How many lines in the records below contain "avec"? Reply with the number only.

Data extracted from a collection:

= Beginning of Section =

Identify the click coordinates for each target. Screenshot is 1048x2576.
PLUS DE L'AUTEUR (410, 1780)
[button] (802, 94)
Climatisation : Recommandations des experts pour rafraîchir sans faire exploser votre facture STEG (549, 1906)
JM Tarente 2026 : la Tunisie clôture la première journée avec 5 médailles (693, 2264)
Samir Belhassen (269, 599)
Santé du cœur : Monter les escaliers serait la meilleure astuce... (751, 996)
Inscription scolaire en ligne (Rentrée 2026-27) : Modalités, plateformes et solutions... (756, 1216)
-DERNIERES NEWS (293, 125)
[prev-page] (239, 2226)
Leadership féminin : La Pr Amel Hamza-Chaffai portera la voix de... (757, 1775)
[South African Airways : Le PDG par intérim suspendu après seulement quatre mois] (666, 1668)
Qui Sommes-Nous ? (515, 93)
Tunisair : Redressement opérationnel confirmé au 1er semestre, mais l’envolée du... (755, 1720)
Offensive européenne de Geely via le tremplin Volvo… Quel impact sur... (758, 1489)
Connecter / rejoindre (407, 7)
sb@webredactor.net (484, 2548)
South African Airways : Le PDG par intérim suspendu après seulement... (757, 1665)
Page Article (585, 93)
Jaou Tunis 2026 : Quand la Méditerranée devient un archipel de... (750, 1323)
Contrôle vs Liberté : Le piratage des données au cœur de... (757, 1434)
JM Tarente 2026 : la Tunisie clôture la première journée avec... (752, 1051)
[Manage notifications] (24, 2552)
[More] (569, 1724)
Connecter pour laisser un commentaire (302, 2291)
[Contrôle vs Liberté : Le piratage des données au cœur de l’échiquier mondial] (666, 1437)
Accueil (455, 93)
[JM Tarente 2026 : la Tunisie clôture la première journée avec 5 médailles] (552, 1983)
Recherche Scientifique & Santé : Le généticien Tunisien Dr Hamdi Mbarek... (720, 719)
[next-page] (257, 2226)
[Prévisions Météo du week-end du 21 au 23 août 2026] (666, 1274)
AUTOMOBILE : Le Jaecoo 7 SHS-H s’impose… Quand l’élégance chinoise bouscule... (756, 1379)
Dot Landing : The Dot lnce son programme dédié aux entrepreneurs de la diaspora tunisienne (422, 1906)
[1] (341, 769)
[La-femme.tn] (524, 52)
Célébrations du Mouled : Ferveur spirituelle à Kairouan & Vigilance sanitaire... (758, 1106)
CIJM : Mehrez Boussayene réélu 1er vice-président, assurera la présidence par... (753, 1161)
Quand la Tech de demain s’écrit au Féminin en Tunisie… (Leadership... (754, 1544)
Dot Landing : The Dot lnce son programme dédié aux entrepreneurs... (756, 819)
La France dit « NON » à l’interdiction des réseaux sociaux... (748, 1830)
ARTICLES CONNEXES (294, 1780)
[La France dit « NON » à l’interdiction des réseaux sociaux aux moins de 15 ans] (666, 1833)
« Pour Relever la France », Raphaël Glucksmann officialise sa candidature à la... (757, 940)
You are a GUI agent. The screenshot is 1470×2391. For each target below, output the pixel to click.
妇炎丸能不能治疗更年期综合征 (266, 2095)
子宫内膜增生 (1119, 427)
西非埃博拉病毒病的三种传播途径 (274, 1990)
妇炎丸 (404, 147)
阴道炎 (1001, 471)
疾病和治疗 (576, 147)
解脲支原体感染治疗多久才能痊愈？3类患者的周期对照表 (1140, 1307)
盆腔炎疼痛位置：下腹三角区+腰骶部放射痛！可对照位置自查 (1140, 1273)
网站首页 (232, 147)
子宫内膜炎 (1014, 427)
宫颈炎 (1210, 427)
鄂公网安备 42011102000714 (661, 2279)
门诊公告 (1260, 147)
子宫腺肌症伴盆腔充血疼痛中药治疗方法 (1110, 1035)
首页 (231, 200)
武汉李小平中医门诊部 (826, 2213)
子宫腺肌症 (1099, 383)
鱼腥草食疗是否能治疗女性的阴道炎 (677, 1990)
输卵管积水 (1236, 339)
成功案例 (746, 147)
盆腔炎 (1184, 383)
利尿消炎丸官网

= End of Section =

__Reply to the exercise__: 3